Table II Methodological Appraisal of The Trial

Extendibility: The RCT was conducted in a teaching hospital in India itself, making it easier to replicate the procedures followed in the trial, and extend the results to other similar institutions in the country and region. The trial site is a tertiary care institution, and hence better equipped in terms of manpower and resources, to deal with exigencies that arise. This may be particularly important because proper endotracheal suction itself needs considerable training, and can be associated with complications [9]. For this reason, the results of the trial may not be similar in other units caring for newborn babies.

Another issue is that the trial found similar outcomes in babies not receiving endotracheal suction and in those receiving suction; however neither was superior (or inferior) for any outcome parameter. This suggests that neonatology units and specialists can consider change in practice only after carefully collating existing local data (for a reasonable period of time), so that the impact of change (if any) can be documented and interpreted correctly. On the research front, the data from this trial would contribute to a systematic review and meta-analysis of similar trials (as and when they are reported).
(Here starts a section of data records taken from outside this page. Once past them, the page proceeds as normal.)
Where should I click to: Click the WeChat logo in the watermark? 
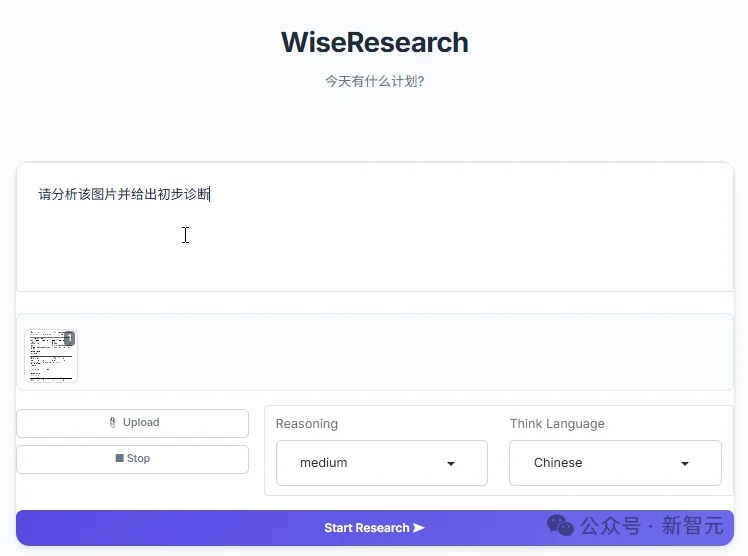click(560, 525)
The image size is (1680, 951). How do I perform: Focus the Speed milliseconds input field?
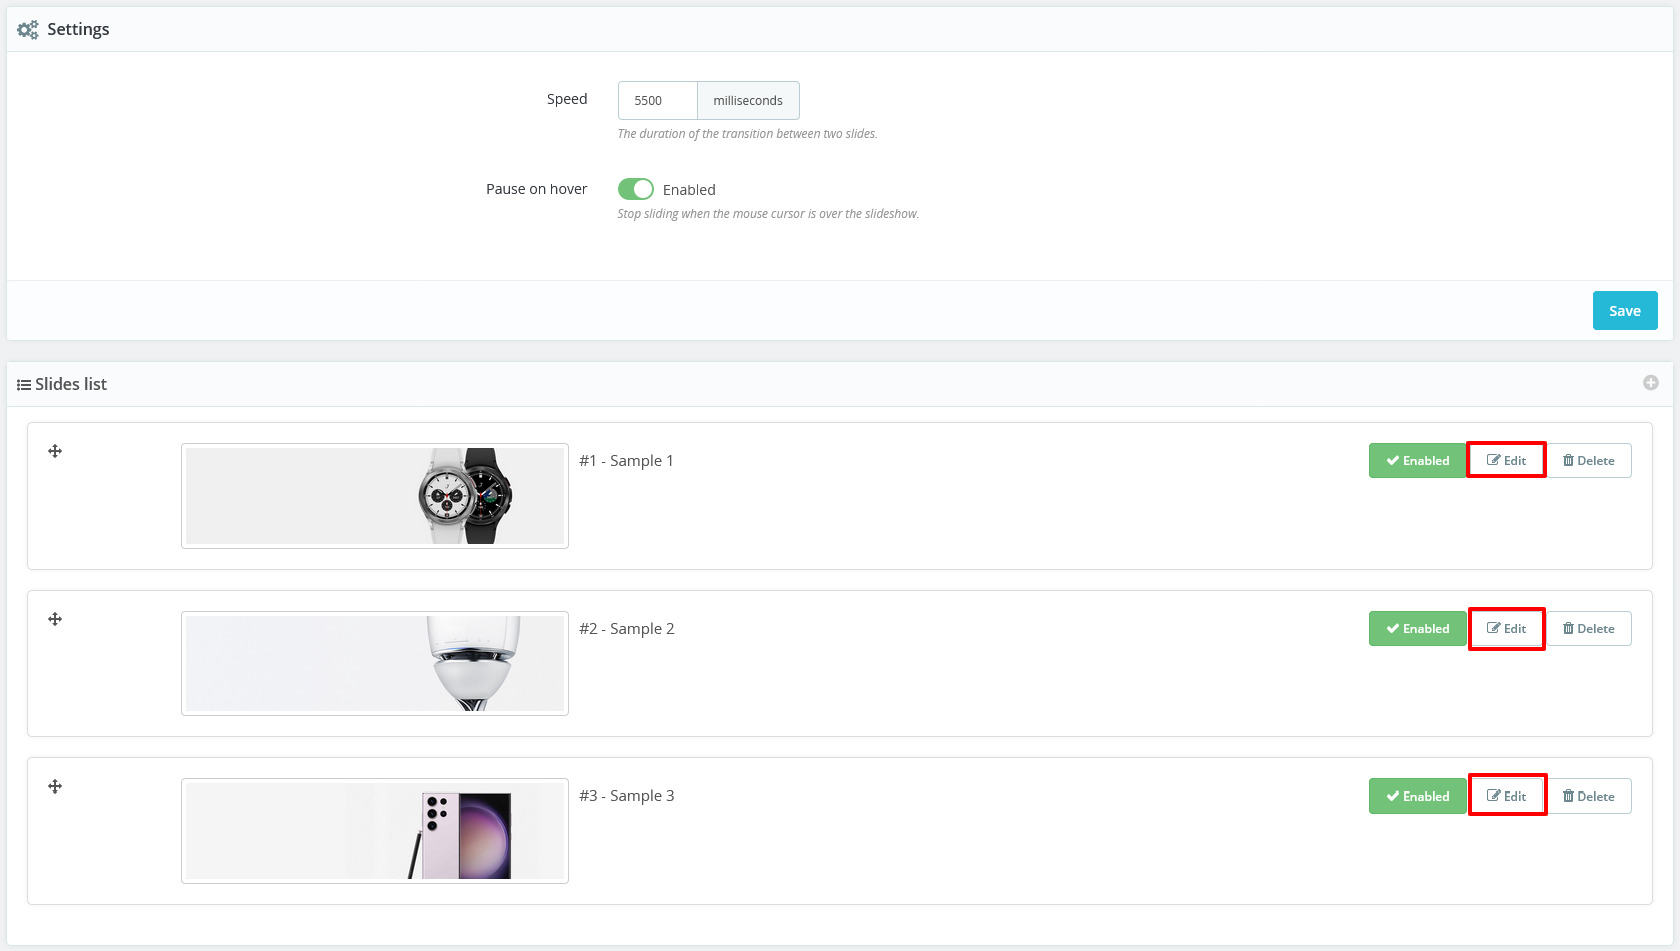coord(658,100)
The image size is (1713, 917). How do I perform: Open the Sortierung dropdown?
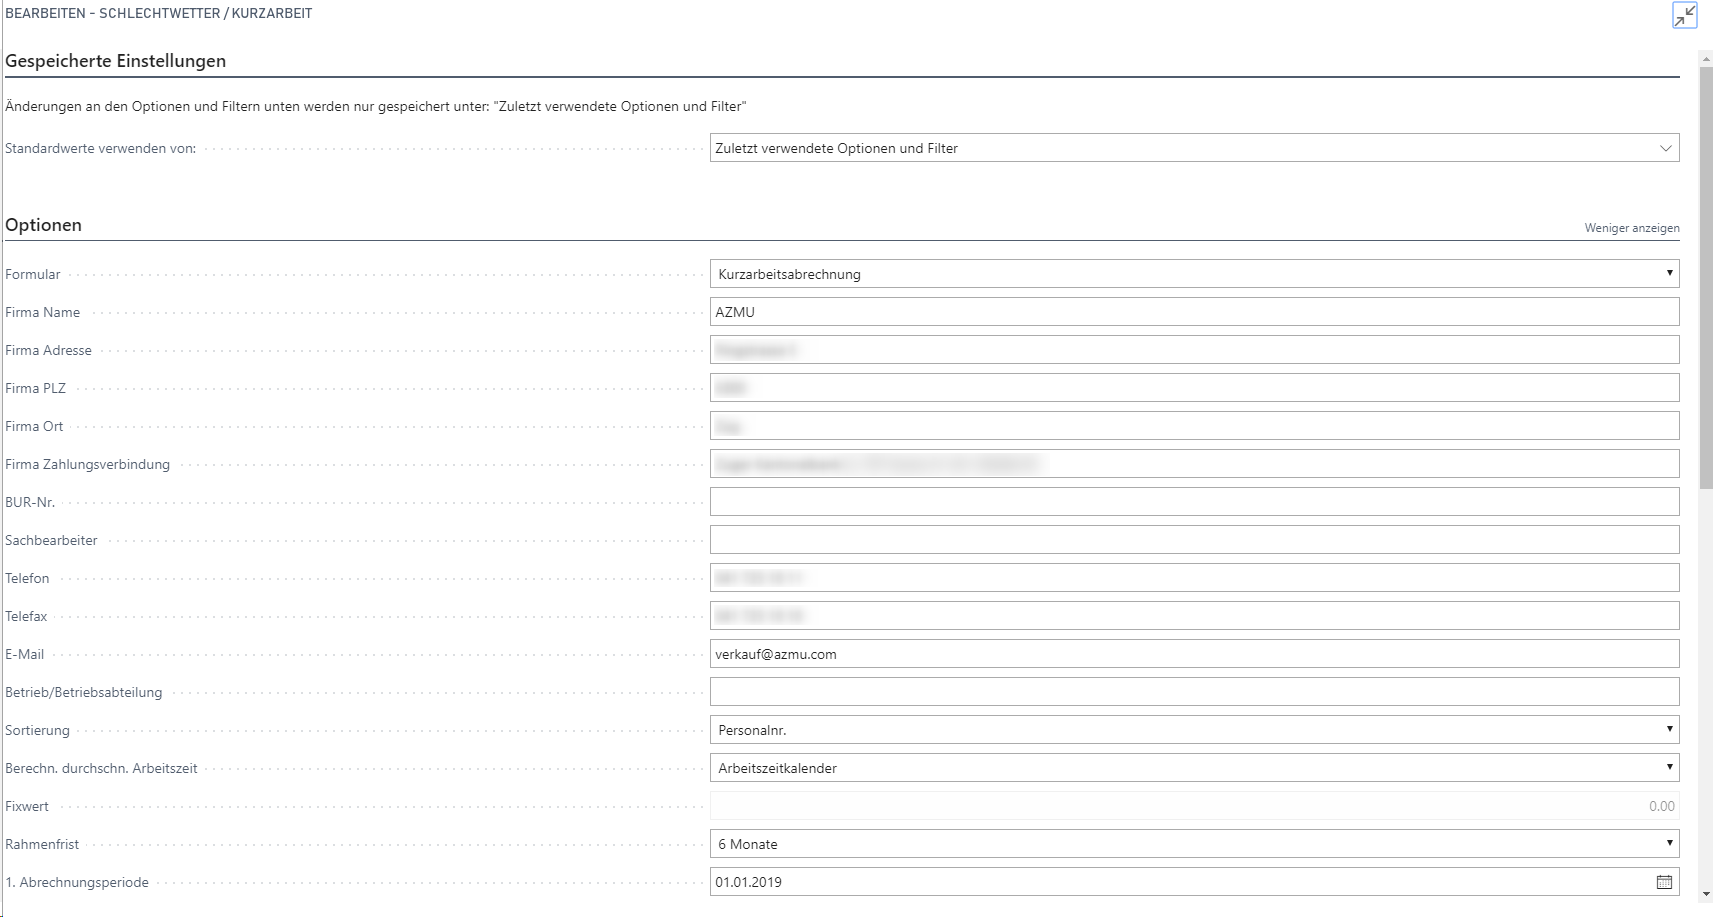coord(1194,730)
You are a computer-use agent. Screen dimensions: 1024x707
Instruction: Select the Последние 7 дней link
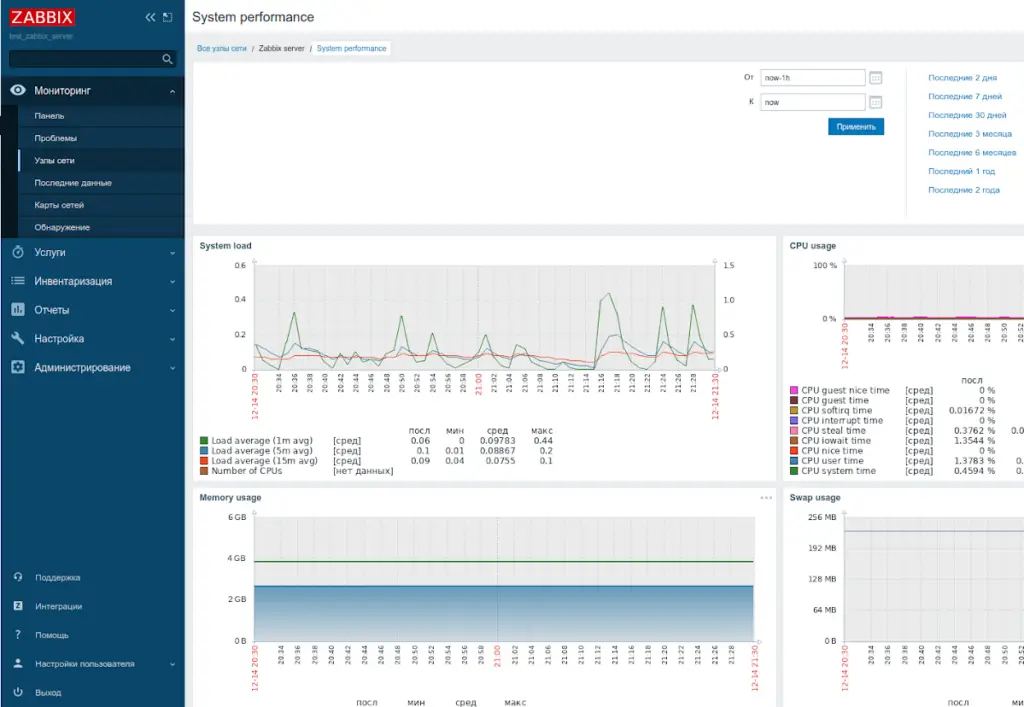(x=965, y=97)
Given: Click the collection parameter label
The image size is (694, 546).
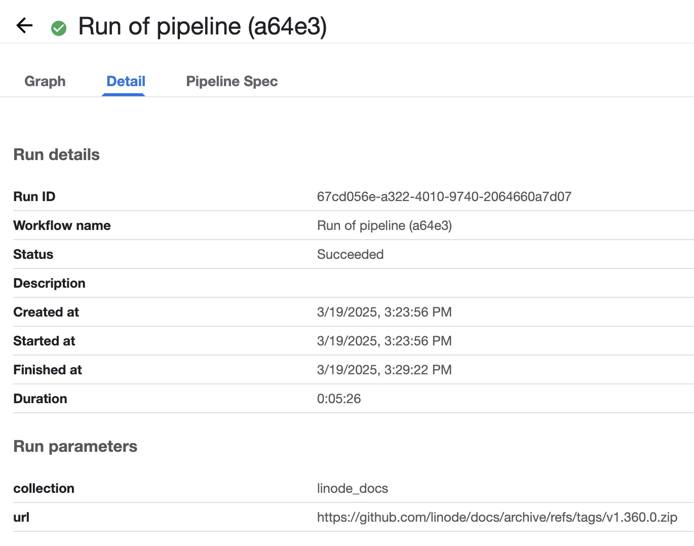Looking at the screenshot, I should [x=43, y=488].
Conclusions: This well conducted randomized trial shows that in babies born through meconium stained amniotic fluid, who are non-vigorous at birth, omission of the practice of endotracheal suction, yields comparable short-term and long-term outcomes to those who receive endotracheal suction.

Joseph L Mathew

Department of Pediatrics,
PGIMER, Chandigarh, India.
Email: [email protected]

References

1. Yurdakök M. Meconium aspiration syndrome: do we know? Turk J Pediatr. 2011;53:121-9.

2. Halliday HL. Endotracheal intubation at birth for preventing morbidity and mortality in vigorous, meconium-stained infants born at term. Cochrane Database Syst Rev. 2001;1:CD000500.

3. Roehr CC, Hansmann G, Hoehn T, Bührer C. The 2010 Guidelines on Neonatal Resuscitation (AHA, ERC, ILCOR): similarities and differences – what progress has been made since 2005? Klin Pediatr. 2011;223:299-307.

4. Kattwinkel J, Perlman JM, Aziz K, Colby C, Fairchild K, Gallagher J, et al. Part 15: neonatal resuscitation: 2010 American Heart Association Guidelines for Cardiopulmonary Resuscitation and Emergency Cardiovascular Care. Circulation. 2010;122:S909 –19.

5. Green DA. Adaption of suction connectors for use in meconium aspiration syndrome. Trop Doct. 2010;40:33-7.

6. Michel F, Nicaise C, Camus T, Di-Marco JN, Thomachot L, Vialet R, et al. Management of newborns with meconium-stained amniotic fluid: prospective evaluation of practice. Ann Fr Anesth Reanim. 2010;29:605-9.

7. Chettri S, Adhisivam B, Bhat BV. Endotracheal suction for nonvigorous neonates born through meconium stained amniotic fluid: A randomized controlled trial. J Pediatr. 2015;166:1208-13.

8. No authors listed. Rationale for Concern About Bias. Available from: http://handbook.cochrane.org/chapter_8/8_13_1_rationale_for_concern_about_bias.htm. Accessed June 13, 2015.

9. Velaphi S, Vidyasagar D. The pros and cons of suctioning at the perineum (intrapartum) and post-delivery with and without meconium. Semin Fetal Neonatal Med. 2008; 13: 375-382.